These Cornmeal Madeleines are so delicious, you'll wish you'd made a double batch. Better start with two.
It seems, by some unspoken rule, any recipe for madeleines must begin with an obligatory shout out to Marcel Proust. I can name drop with the best of ‘em and will happily mention Proust whenever I can, but feel I should point out the so called “episode of the madeleine” from In Search of Lost Time isn’t actually about madeleines, despite Proust’s loving description of them.
It’s an extraordinary account of what it feels like when taste triggers a fleeting glimpse of some long forgotten memory, the struggle to trace that taste back to its origin and the pleasure of coaxing a hidden memory into remembrance.
Proust didn’t seem to credit the taste of the madeleine in stirring his memory so much as that “the drink has called it into being.” He went so far as to write that everything had risen up “from my cup of tea.” Even so, the madeleine became emblematic of the story, probably because non-French readers misunderstand the point of the little cookie: to showcase a cup of tea rather than itself.
To that end, it has a subtle flavor and dry, spongy texture.
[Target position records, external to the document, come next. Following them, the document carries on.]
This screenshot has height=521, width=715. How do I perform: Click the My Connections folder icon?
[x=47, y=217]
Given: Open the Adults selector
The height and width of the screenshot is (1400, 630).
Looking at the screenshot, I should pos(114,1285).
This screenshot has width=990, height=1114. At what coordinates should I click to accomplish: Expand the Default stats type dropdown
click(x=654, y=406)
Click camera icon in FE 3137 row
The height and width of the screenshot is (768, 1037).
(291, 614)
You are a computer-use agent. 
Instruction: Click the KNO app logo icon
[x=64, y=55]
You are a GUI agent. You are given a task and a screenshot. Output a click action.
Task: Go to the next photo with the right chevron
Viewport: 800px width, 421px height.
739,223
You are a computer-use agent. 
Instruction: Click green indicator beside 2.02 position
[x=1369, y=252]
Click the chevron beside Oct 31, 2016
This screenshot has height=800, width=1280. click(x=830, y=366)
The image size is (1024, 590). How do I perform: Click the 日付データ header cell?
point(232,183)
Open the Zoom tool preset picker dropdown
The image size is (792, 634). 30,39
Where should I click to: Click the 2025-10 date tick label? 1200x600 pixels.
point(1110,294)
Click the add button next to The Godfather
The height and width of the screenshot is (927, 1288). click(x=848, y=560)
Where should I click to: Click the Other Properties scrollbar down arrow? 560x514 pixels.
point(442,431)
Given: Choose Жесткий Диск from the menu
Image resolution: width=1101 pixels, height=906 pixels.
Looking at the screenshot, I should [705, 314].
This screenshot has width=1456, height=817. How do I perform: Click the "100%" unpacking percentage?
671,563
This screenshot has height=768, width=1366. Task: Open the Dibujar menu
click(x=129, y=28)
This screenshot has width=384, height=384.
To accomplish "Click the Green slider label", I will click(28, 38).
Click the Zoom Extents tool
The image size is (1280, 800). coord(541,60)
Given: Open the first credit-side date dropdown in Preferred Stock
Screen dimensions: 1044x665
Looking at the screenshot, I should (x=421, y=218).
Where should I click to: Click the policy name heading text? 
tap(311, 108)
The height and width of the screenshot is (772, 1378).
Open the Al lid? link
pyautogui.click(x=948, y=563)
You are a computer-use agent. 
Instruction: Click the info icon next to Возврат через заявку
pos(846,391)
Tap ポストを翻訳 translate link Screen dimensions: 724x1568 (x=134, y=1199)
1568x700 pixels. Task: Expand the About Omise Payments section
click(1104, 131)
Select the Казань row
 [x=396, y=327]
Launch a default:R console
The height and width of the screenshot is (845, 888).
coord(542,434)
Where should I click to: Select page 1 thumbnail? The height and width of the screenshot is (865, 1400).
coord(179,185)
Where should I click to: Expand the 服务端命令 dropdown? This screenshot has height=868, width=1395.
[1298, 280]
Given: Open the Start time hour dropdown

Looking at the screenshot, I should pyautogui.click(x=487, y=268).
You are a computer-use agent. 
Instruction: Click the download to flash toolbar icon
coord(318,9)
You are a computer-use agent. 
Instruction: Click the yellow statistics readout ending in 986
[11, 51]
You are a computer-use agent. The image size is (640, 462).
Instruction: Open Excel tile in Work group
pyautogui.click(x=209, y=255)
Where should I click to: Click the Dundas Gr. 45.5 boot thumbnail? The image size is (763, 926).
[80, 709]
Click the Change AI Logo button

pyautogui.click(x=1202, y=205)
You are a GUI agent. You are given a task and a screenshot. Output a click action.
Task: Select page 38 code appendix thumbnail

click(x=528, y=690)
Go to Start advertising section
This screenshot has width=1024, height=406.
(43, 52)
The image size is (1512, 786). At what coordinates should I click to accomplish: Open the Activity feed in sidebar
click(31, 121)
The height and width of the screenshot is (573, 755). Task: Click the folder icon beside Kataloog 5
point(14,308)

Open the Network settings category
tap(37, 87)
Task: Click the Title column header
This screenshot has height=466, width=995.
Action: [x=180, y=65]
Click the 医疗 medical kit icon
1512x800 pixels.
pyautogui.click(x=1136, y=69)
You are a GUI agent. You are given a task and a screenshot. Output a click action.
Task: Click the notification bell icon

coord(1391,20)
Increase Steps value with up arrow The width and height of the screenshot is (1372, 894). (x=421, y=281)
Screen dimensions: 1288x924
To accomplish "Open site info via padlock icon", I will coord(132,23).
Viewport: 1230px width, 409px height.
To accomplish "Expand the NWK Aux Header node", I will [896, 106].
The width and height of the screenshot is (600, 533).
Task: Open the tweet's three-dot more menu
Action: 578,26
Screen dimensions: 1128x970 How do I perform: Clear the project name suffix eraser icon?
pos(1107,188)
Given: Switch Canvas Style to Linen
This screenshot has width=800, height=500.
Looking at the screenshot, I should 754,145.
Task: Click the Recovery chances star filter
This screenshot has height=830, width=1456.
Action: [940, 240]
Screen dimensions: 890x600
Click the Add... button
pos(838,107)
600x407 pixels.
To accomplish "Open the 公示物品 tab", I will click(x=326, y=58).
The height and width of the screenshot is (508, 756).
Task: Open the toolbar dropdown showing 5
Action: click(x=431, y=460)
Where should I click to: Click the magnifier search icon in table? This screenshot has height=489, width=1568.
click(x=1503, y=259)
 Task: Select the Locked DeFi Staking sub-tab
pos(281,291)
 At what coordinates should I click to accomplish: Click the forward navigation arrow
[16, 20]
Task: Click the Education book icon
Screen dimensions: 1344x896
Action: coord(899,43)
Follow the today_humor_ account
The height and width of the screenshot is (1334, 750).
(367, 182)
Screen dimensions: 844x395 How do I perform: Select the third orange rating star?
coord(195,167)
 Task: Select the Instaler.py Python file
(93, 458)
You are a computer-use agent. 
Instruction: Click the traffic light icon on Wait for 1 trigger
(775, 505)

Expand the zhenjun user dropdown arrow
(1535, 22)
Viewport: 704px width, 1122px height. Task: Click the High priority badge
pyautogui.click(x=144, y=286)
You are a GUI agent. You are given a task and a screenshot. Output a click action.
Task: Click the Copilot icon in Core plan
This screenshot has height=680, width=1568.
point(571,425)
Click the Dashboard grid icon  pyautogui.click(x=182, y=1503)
For those of us who didn’t grow up snacking on tea soaked madeleines, the combo may taste just fine, but it won’t prompt any Proustian experience.
That doesn’t mean we can’t use madeleines to engage in our own sort of culinary time travel, only that we need different triggers. For anyone who grew up eating cupcakes and cornbread, vanilla and cornmeal unite in an amazingly nostalgic way. Even if these flavors don’t call to mind childhood memories any more than a classic French madeleine for you, they certainly taste a lot more interesting on their own (or so I’d like to think).
You can personalize the flavor of these madeleines by stirring in your favorite herbs or spices to taste, using browned butter, or swapping the cornmeal for almond flour or ground nuts; just don’t use 100% of any one flour or the batter will have the wrong texture.
These madeleines don’t require resting in the refrigerator, as many recipes do, or even proper madeleine pans (even Proust conceded, “the sight of the little madeleine had recalled nothing to my mind”). A cast iron cornbread pan or mini-muffin pans would make a far more familiar sight to most of us, anyway. If you’d rather go for the classic shape, pick up a silicon madeleine mold for crazy cheap on ebay. I find them much easier to use and clean than the traditional tins.
Leaf lard adds an amazing richness to the madeleines and even though I have a pork allergy, it makes my favorite version by far. If that’s a problem ingredient for you, or just inconvenient, melted (or clarified) butter will work nicely too.
- 1 ½ oz butter or leaf lard melted
- 4 oz whole milk
- 1 egg
- 1 ¾ oz sugar
- ¼ teaspoon salt
- 1 ½ teaspoon baking powder
- 1 tablespoon GF vanilla extract or the scrapings from half a vanilla bean pod
- 2 ½ oz yellow cornmeal preferably fine or medium grind
- 2 oz mochiko sifted together
- 1 oz tapioca starch sifted together
- optional: coarsely ground cornmeal for sprinkling
- Preheat the oven to 350° F and lightly spray the madeleine mold (it helps the shells brown better with silicon) or mini-muffin tin. If using a cornbread pan, brush the molds with butter or oil and put it in the oven and wait until it’s piping hot before filling. This will give you a great crust and prevent sticking.
- Making the batter couldn’t be easier. Combine all of the ingredients in a bowl and whisk until no lumps remain. Let the batter stand for 10 minutes, or until it thickens, before filling each shell ¾ full (about two teaspoons).
- Bake for 8 to 10 minutes, or until the humps no longer seem to have molten centers.
I love these cookies best served warm, but they’ll keep for about two days in an airtight container (becoming increasingly perfect to dip into hot coffee or tea). They’re also great toasted, with a dot of jam.